The classical portico of Nottingham’s Theatre Royal has dominated the streetscape since it was built in 1865: http://www.theatrestrust.org.uk/resources/theatres/show/514-theatre-royal-nottingham.
Originally designed by the prolific and prestigious Victorian theatre-architect Charles John Phipps (1835-1897), it was modernised in 1896-7 by the more famous Frank Matcham (1854-1920), who at the same time built the new Empire Palace Theatre for what shortly after became Moss Empires partly on what had been the site of the Theatre Royal dressing-rooms.
There are stories of artistes straying into the wrong backstage-area, particularly after Moss Empires took over the Theatre Royal in 1924.
The Empire was also the site of Ken Dodd’s stage debut, as Professor Yaffle Chucklebutty, “Operatic Tenor and Sausage Knotter”, in 1954.
The Empire closed in 1958 and was demolished eleven years later for road-widening. At a time when Nottingham City Council were planning and building the ultra-modern Playhouse as a repertory theatre, there was talk of demolishing the Theatre Royal also and building a replacement touring house elsewhere.
In fact, the Theatre Royal lingered on, becoming so decrepit that eventually the D’Oyly Carte company refused to appear because of the state of the backstage areas.

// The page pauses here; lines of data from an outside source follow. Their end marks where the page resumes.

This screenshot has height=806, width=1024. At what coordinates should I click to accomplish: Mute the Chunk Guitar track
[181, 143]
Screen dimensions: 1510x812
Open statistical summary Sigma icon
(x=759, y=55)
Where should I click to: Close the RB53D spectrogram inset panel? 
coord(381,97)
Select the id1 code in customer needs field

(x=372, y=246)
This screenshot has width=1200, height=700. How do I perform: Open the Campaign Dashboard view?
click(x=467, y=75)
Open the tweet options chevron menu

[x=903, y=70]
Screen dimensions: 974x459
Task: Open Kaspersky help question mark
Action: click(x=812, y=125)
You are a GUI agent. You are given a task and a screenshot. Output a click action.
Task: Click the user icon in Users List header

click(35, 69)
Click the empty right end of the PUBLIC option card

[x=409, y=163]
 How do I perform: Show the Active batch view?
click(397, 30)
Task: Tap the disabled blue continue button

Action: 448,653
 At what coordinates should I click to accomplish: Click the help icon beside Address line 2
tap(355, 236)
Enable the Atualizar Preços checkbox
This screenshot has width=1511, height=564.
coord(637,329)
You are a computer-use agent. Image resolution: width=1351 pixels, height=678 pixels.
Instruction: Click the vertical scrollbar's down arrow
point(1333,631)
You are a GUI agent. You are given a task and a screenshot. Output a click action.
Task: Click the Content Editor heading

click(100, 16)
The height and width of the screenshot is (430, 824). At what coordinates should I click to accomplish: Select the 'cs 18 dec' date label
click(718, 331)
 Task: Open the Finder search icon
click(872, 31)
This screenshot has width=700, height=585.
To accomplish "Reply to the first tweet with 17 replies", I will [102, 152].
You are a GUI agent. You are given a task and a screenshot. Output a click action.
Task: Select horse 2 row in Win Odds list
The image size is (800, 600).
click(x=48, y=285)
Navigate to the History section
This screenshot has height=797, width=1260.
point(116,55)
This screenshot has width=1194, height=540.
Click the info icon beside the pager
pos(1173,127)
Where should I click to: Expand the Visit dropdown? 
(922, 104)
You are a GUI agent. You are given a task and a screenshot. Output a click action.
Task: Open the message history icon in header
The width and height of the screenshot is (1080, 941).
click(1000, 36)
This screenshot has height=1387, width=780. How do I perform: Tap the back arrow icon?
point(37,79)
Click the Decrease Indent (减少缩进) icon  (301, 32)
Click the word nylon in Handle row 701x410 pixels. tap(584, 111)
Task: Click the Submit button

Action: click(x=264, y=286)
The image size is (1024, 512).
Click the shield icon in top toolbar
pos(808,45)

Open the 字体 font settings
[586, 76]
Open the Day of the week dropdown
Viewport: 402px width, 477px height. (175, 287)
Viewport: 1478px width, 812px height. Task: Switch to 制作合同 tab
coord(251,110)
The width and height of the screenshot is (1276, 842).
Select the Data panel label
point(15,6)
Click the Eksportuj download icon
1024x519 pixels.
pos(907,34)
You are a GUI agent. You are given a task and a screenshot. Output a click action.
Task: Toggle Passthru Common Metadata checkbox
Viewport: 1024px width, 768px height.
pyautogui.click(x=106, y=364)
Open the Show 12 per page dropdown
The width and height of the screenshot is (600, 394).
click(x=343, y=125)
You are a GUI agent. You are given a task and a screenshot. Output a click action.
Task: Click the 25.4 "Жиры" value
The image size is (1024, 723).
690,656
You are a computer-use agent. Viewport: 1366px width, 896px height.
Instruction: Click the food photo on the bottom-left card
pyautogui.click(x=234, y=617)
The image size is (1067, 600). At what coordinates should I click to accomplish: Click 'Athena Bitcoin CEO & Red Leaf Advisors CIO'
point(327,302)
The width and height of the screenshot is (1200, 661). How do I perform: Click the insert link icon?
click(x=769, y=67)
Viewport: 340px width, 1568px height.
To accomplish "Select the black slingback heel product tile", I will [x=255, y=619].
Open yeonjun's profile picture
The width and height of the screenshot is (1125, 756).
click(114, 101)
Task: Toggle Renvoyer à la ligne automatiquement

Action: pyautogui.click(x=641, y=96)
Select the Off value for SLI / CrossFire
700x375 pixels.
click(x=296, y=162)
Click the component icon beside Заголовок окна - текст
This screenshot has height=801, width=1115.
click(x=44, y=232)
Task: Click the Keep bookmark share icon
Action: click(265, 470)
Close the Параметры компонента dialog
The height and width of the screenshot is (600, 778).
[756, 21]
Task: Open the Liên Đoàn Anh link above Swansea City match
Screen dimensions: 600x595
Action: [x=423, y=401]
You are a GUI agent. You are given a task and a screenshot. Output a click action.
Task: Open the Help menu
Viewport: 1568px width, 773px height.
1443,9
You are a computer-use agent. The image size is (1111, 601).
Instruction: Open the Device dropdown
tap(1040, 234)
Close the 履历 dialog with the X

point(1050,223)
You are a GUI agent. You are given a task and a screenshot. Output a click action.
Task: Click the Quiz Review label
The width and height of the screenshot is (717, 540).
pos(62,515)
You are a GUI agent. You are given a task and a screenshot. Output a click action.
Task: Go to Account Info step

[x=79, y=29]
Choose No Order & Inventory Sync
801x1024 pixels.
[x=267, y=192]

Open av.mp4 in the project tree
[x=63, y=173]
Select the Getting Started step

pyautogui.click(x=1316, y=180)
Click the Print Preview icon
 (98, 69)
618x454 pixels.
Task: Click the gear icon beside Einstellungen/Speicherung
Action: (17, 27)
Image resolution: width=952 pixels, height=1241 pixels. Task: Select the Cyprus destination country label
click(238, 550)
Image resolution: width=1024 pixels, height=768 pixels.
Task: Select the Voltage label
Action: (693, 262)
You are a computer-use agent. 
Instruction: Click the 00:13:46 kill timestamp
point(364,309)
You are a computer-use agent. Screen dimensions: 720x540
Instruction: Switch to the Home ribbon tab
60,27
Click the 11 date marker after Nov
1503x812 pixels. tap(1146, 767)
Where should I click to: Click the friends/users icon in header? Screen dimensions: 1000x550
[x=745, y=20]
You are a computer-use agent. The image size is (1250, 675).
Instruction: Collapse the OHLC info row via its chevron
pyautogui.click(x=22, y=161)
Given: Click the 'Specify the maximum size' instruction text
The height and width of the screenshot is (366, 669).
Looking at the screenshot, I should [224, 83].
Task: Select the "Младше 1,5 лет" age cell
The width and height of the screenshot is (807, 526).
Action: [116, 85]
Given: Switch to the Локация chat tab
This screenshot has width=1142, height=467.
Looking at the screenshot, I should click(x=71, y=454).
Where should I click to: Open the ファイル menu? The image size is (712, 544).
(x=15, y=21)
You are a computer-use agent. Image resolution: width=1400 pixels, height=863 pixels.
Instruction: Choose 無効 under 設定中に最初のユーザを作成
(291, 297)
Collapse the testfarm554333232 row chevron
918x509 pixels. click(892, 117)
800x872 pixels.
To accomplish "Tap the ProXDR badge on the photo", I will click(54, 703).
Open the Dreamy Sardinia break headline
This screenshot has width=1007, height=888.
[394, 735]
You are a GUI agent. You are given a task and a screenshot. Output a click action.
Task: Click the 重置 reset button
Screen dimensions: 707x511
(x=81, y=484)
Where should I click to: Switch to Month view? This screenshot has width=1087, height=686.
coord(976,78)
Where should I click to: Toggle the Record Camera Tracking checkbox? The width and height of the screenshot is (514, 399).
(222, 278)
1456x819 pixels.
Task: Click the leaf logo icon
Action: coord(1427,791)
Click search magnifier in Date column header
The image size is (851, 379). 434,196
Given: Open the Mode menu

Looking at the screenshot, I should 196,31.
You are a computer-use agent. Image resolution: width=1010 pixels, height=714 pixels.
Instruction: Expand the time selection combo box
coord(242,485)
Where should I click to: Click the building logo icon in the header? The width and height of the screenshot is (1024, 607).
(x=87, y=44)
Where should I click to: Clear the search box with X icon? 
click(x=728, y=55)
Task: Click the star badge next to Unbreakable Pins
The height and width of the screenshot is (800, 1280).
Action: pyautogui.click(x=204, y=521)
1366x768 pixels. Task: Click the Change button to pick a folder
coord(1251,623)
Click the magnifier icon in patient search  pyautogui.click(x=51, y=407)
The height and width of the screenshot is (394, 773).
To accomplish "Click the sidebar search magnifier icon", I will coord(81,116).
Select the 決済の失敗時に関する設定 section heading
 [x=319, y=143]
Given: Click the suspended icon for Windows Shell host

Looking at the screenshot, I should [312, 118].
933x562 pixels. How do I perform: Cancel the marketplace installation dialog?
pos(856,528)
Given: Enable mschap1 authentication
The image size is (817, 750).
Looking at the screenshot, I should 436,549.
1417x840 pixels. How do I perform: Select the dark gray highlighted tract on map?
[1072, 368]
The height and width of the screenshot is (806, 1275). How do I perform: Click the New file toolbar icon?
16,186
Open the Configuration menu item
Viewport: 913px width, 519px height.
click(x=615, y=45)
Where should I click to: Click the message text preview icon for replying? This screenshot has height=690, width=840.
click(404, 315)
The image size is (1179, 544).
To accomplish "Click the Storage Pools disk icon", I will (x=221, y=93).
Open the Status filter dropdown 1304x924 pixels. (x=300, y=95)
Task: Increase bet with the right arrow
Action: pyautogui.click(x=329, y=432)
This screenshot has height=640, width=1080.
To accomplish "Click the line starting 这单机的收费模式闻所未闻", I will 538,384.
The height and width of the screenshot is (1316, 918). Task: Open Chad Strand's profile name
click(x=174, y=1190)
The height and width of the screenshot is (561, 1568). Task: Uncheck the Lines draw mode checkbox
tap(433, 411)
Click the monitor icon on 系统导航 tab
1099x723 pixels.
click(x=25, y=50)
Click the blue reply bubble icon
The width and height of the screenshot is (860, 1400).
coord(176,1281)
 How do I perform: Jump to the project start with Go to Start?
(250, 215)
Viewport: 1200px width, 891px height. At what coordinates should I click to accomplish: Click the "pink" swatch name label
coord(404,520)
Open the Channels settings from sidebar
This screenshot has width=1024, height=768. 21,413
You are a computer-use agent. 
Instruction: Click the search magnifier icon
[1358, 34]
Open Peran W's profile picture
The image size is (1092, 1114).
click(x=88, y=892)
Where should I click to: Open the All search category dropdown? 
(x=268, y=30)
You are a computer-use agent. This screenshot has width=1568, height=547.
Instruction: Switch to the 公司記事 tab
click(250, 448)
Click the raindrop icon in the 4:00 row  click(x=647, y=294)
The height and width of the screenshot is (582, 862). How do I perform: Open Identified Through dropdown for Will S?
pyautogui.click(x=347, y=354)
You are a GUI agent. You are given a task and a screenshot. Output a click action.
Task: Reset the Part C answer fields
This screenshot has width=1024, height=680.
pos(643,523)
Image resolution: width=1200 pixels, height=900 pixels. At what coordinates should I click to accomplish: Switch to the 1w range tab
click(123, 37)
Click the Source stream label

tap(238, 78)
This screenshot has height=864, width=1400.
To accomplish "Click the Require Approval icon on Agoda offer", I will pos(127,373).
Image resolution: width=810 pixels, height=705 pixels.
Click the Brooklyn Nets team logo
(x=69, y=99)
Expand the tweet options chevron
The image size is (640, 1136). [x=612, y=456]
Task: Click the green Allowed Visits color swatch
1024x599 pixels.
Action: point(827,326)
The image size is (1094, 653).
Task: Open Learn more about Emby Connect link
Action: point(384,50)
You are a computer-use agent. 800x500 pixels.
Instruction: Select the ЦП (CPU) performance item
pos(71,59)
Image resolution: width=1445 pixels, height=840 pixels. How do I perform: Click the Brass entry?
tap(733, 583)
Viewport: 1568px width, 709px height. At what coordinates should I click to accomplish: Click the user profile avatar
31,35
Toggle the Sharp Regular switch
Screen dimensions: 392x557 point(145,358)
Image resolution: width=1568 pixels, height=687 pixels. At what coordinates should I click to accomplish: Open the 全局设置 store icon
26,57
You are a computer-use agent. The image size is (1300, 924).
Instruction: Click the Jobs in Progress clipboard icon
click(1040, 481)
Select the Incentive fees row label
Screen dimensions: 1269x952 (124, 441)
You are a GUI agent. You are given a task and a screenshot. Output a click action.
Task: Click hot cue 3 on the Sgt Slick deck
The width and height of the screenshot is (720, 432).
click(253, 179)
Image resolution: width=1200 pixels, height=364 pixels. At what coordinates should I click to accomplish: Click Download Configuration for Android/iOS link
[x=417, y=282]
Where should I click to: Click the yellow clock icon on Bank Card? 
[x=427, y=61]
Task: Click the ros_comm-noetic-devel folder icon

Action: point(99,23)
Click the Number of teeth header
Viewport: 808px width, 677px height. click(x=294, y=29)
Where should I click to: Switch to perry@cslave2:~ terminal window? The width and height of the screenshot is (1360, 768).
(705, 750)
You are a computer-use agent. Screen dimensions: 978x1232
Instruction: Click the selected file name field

In 1977 the City Council purchased the County Hotel, on the opposite side of the Theatre Royal building to the former Empire, and commissioned Renton Howard Wood Levin to restore Matcham’s design, except for the proscenium arch and adjacent boxes, within Phipps’ auditorium envelope.
Subsequently, in 1980, Renton Howard Wood Levin built from scratch the magnificent Royal Concert Hall behind the Theatre Royal. The two auditoria work in tandem [http://www.trch.co.uk], with the Playhouse operating at the other side of the city centre: http://www.nottinghamplayhouse.co.uk/whats-on.
Nottingham has a proud claim to have been at the forefront of the late twentieth-century revival of live performances in provincial towns and cities.